Exercise details:
Beginning with the line that holds "The height and width of the screenshot is (424, 868).", copy each line to the end of the records exactly, except the pictures.

-- Opening Marker --

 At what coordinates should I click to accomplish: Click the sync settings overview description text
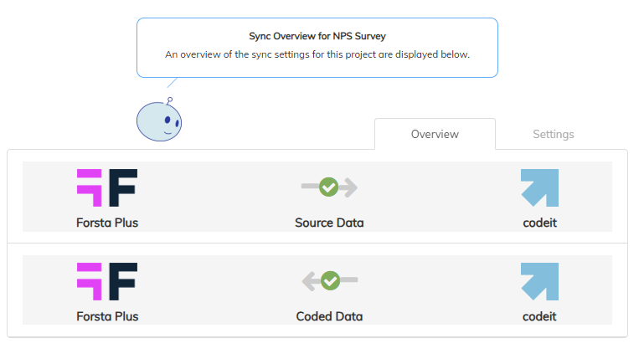pos(317,55)
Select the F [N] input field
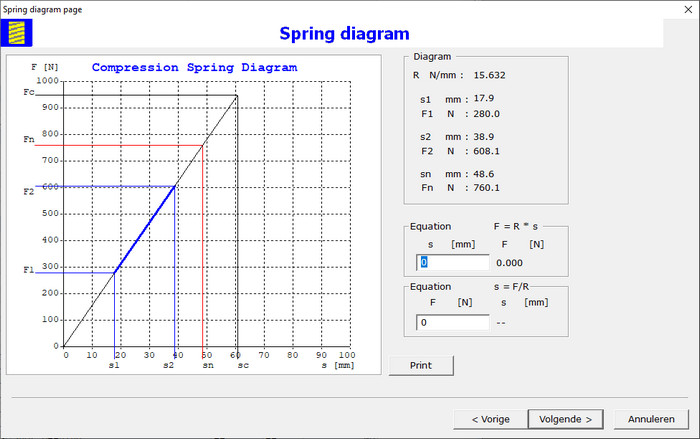 pos(452,322)
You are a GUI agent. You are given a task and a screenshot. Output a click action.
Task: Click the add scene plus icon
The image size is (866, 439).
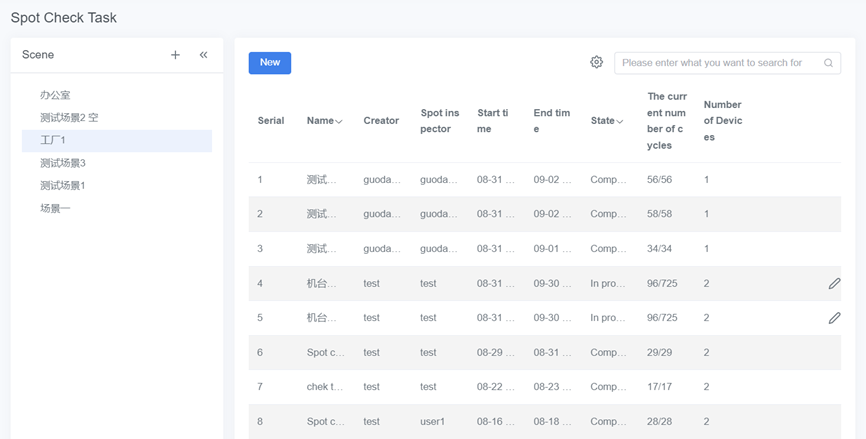pos(175,55)
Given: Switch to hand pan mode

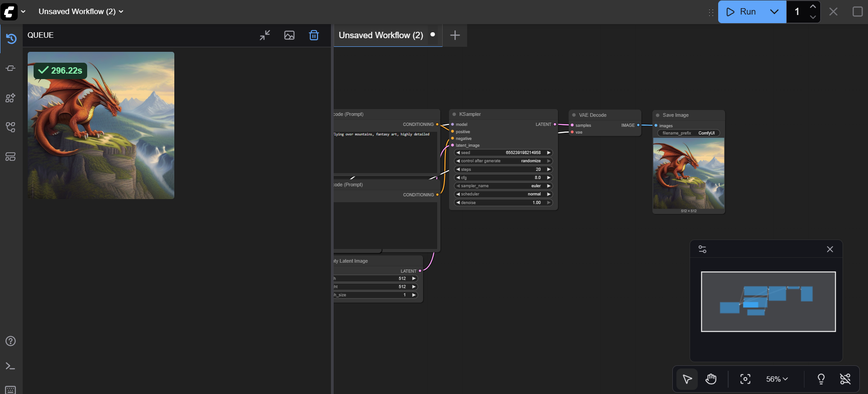Looking at the screenshot, I should [x=711, y=379].

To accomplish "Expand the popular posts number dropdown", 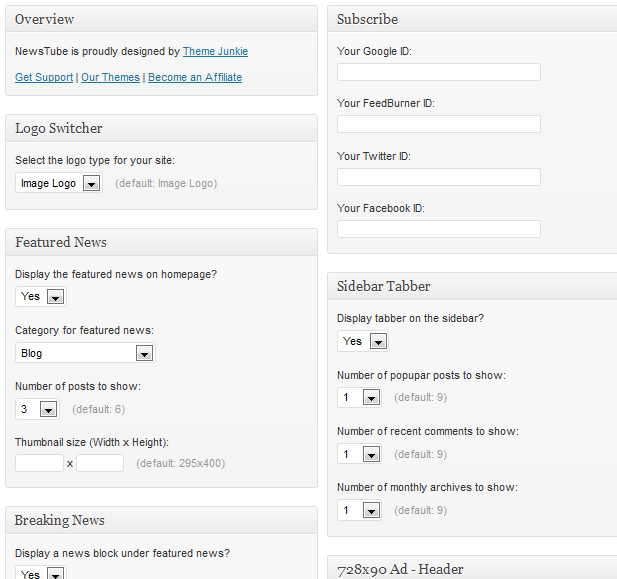I will (359, 398).
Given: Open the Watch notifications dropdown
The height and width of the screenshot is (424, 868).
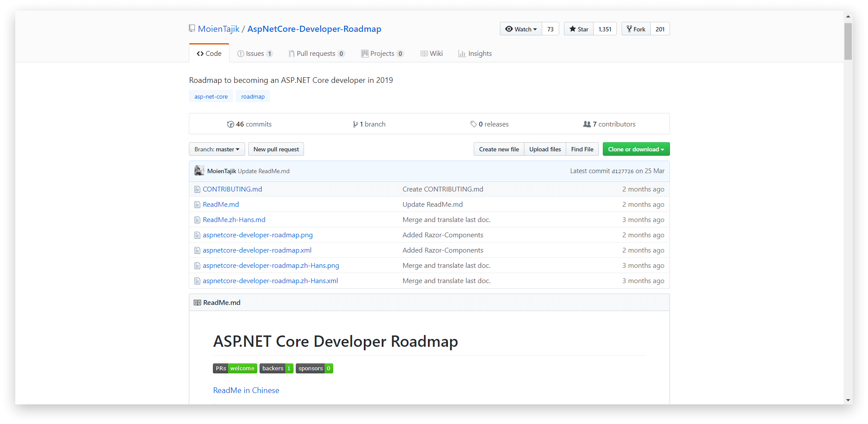Looking at the screenshot, I should [521, 29].
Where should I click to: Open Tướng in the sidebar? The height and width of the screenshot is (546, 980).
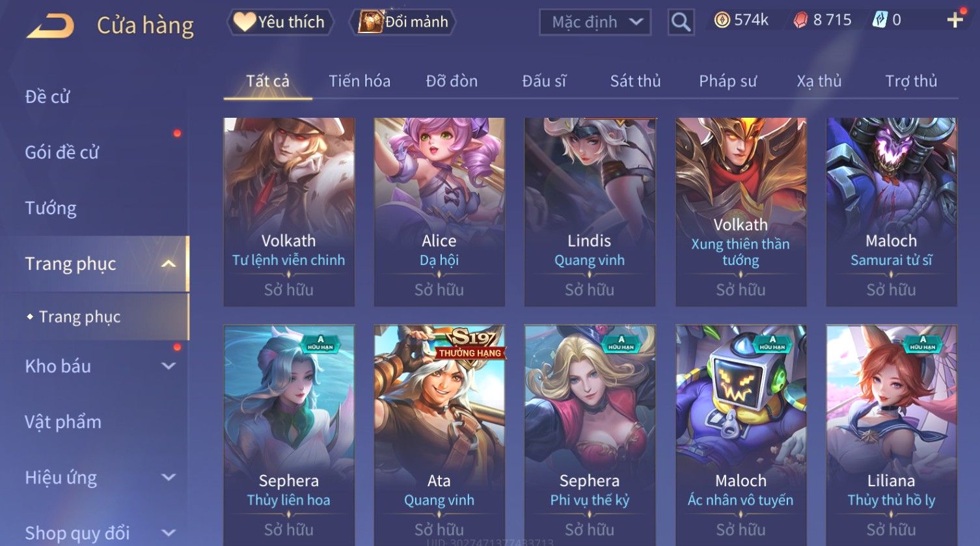tap(51, 208)
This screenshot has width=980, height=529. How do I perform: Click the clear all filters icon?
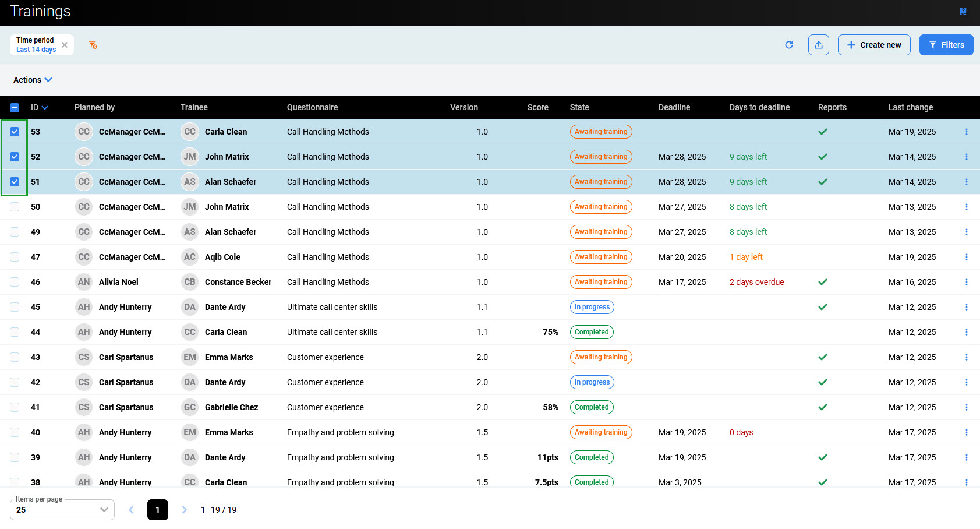tap(93, 45)
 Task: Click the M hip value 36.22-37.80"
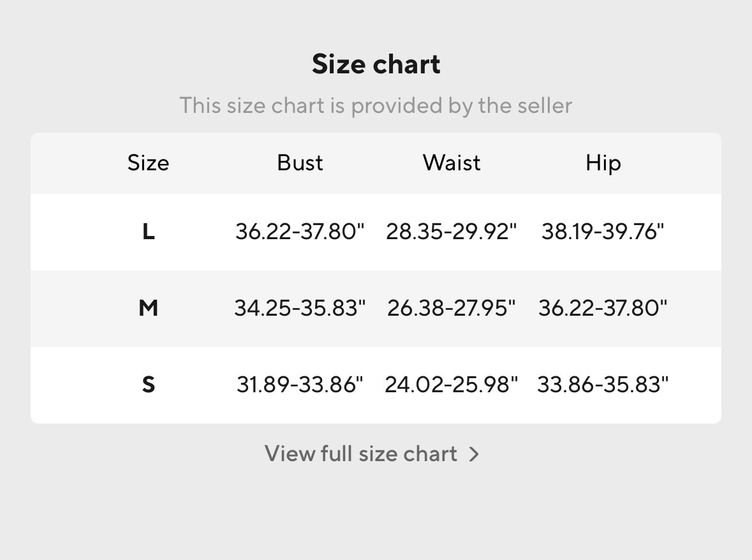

-- Closing Marker --

Written answer:
The height and width of the screenshot is (424, 868).
Looking at the screenshot, I should [521, 29].
Where should I click to: Open Tướng in the sidebar? The height and width of the screenshot is (546, 980).
tap(51, 208)
This screenshot has width=980, height=529. How do I perform: Click the clear all filters icon?
tap(93, 45)
 Task: Click the M hip value 36.22-37.80"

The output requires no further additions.